Perhaps the most blatant example of this double transgression is found
in the story “In the Inner Quarters,” in which Commander Yang Jian’s
concubines assist his retainer, Ren, in sneaking over the wall
surrounding the inner quarters during the Commander’s absence in order
to engage him in illicit sexual liaisons. Significantly, the Commander
does not catch Ren in flagrante delicto, but does return to find him
sitting on top of the wall, with no way to climb down on either side.
The Commander, appealing to appropriate symbolic associations, “was
shrewd enough to know that nothing related to the inner quarters – but
a clandestine affair – could bring a man up to the top of the wall”
(Hu, 211). In other words, the mere sight of Ren on top of the wall is
enough to signal to the Commander – and by extension, the reader –
that he is dangerously positioned to violate the concubines’ chastity.
Ling notes, “The crime committed by Ren Junyong could very well
warrant the penalty of death” (Hu, 214), which makes the Commander’s
decision to castrate him and spare his life particularly significant.
One way to interpret this lenience is to recognize that although Ren
is a male threat, he is already part of the household as the
Commander’s retainer, and therefore is not an “intruder” per se.
“[Sexual] assault was envisioned as being made by an outside male on
another man’s household” (Sommer, 69). In other words, Ren does not
pose an external threat to household stability. The Commander
neutralizes Ren’s subordinate masculine threat without destroying it
completely, and thus preserves the essential structure and harmony of
his household as well. Indeed, “now that his retainer had lost his
genitals, [the Commander] had nothing more to guard against. He would
even invite him into the inner quarters and let him sit among his
womenfolk to drink and play games with them” (Hu, 215). The
Commander’s openness towards Ren after his castration suggests that he
is now simply a presence – no longer gendered male – in the structure
of the household. By grounding the protection (and violation) of
female chastity in the tangible space of the inner quarters, Ling
provides his readers with an easy framework – one reprised in many
other judicial and social discourses – for understanding the moral
implications of the plot: any male violation of the literal boundaries
of a household’s inner quarters is also a symbolic violation of female
purity.
Considering the emphasis that Ling’s stories (among other sources)
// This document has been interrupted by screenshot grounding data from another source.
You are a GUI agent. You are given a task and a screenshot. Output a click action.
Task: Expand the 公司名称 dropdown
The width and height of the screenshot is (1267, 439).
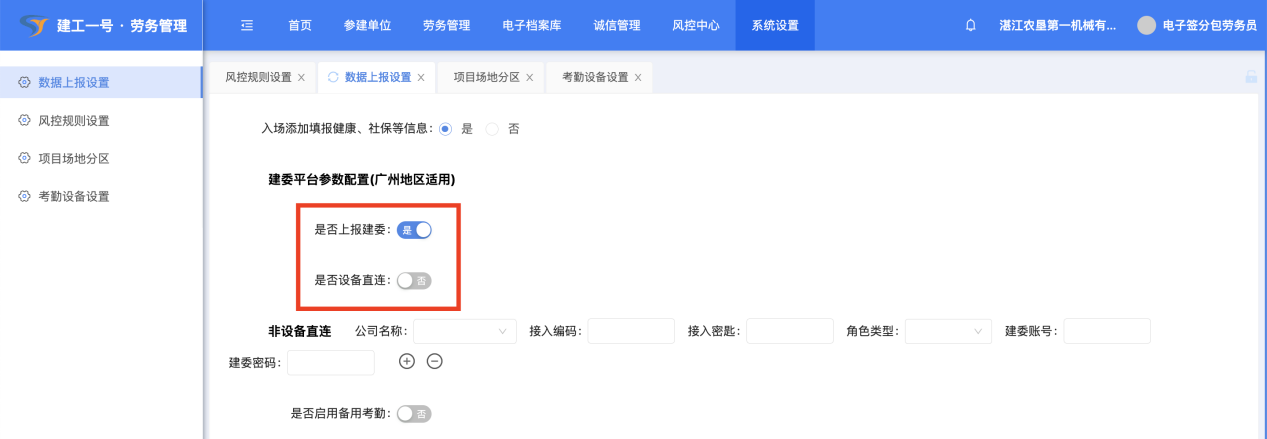(465, 331)
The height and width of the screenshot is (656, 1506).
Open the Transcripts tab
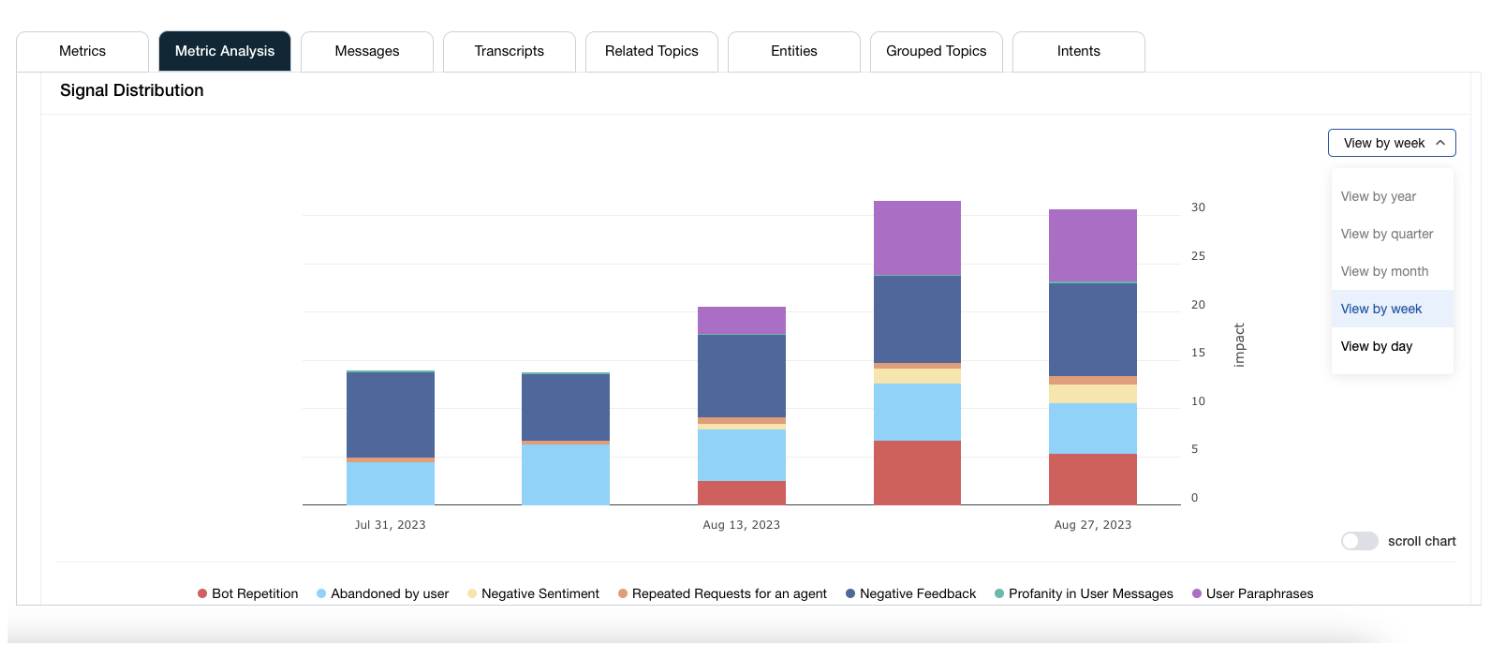point(509,51)
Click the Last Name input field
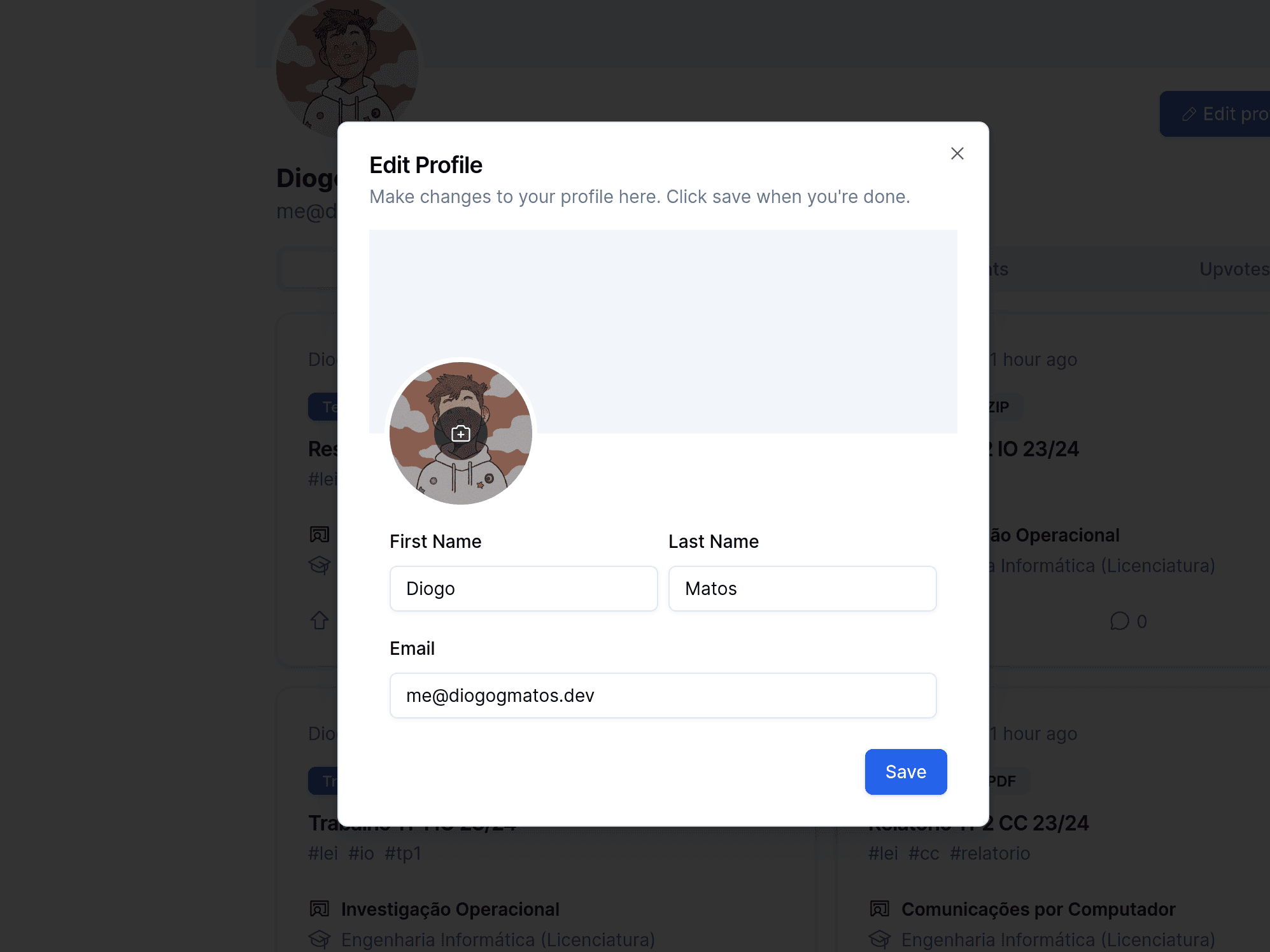1270x952 pixels. (x=802, y=589)
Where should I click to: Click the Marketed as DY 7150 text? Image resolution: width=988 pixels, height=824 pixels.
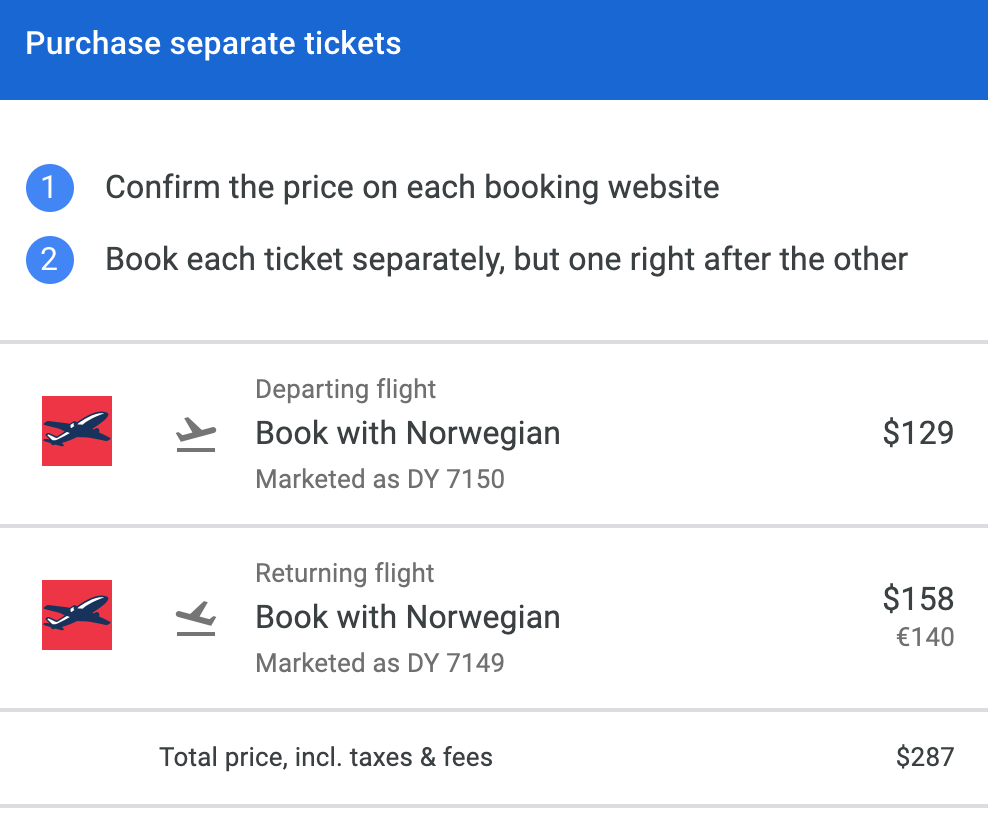(x=380, y=479)
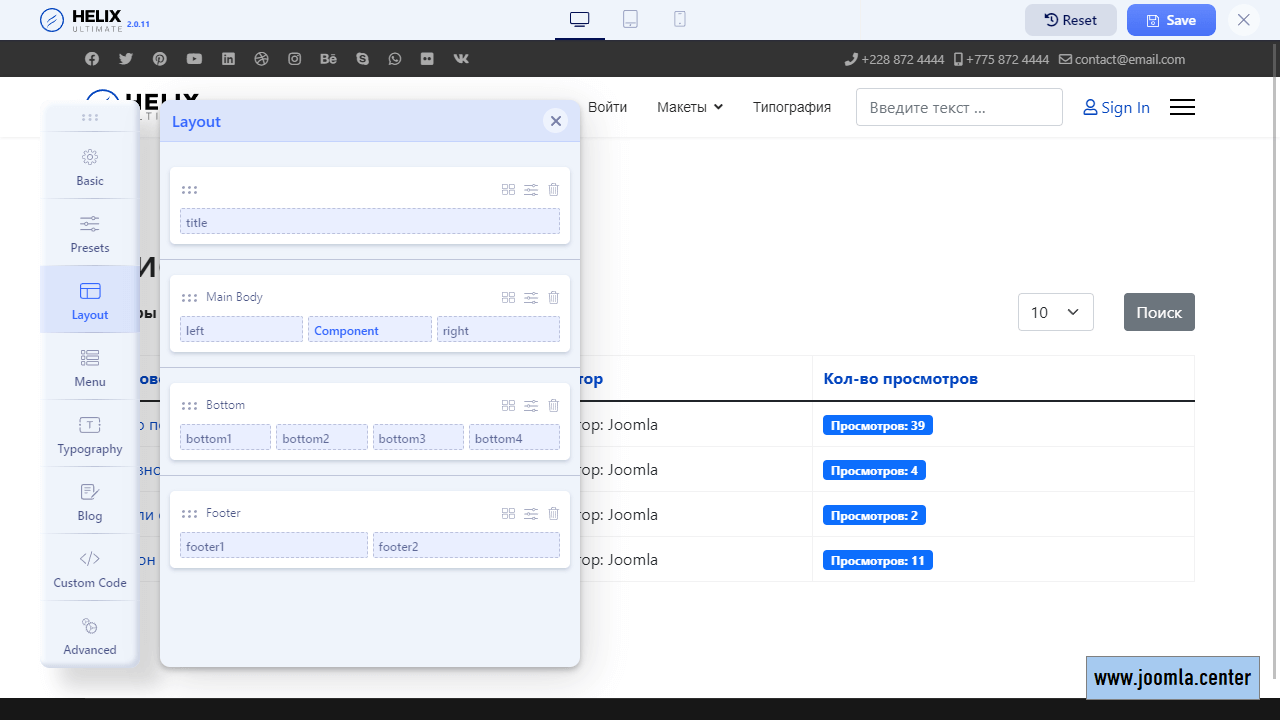Click the Sign In link
Screen dimensions: 1280x720
click(1116, 107)
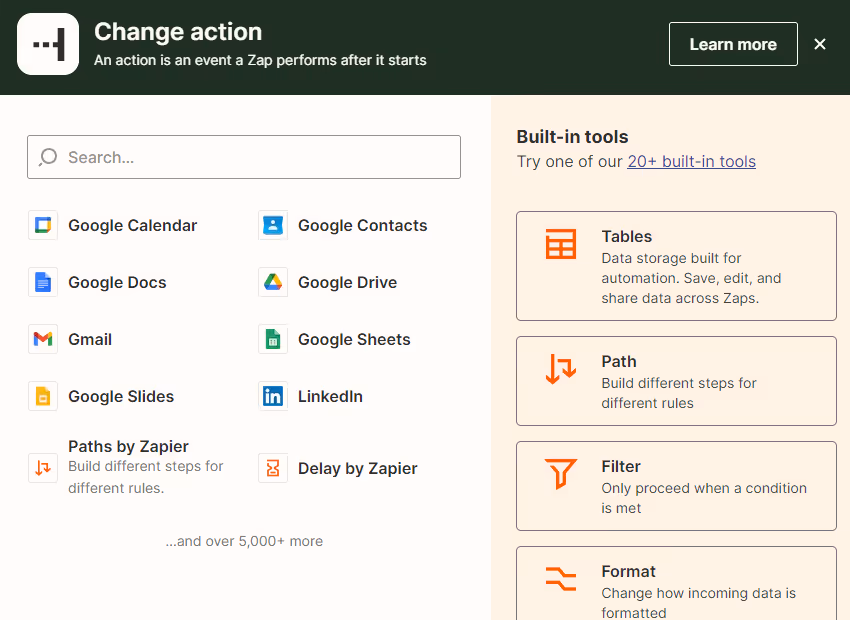The image size is (850, 620).
Task: Select the Google Slides icon
Action: 41,396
place on the literal separation of sexes, it is important to determine
what exactly such separation sought to protect and prevent. For
general purposes, Janet Theiss’s definition of chastity is useful:
“Chastity [is] narrowly construed as absolute sexual loyalty to a
present, past, or future husband” (Disgraceful Matters, 133). Theiss
further discusses the existence of a “chastity cult” in the late Ming
and early Qing periods, which may have been a reaction to the
fluctuations in social understandings of morality and virtue, and
which “encompasse[d] a society-wide movement to extol chaste women as
cultural heroes and promote the norms of feminine behavior they
symbolized” (“Femininity in Flux,” 47). According to the rhetoric of
late imperial moralists, the threat to a woman’s chastity could come
in one of two ways: “Chastity could be threatened only by the moral
weakness of women or the predations of criminal elements unhindered by
family and community ties” (Disgraceful Matters, 133). In other words,
the patriarchal society of the late Ming dynasty suggested that loose
women and unattached men were responsible for violations of a woman’s
virtue. In addressing the former concern, Ling highlights another
deployment of the inner/outer dichotomy: the “distinction between
inner moral integrity and outer moral reputation, and the possible
disassociation of the two” (“Femininity in Flux,” 56). As Ling’s
stories suggest, women’s outward displays of virtue did not always
correlate with inner convictions of morality, and could often be
manipulated to make a woman seem chaster and more socially respectable
(or less chaste and less socially respectable). This possibility for
duplicity was problematic in a society that highly prized female
chastity, and interpreted outward displays of chastity as proxies for
true inner virtue. One of Commander Yang’s concubines acknowledges
this problem, stating “‘Is it not always loose women who appear most
prudish?’” (Hu, 206). She refers to Madam Beautiful Moon, another of
Yang’s concubines, who hopes to have sex with Ren, but “ because of
the presence of the other concubines [assumes] a puritanical cast”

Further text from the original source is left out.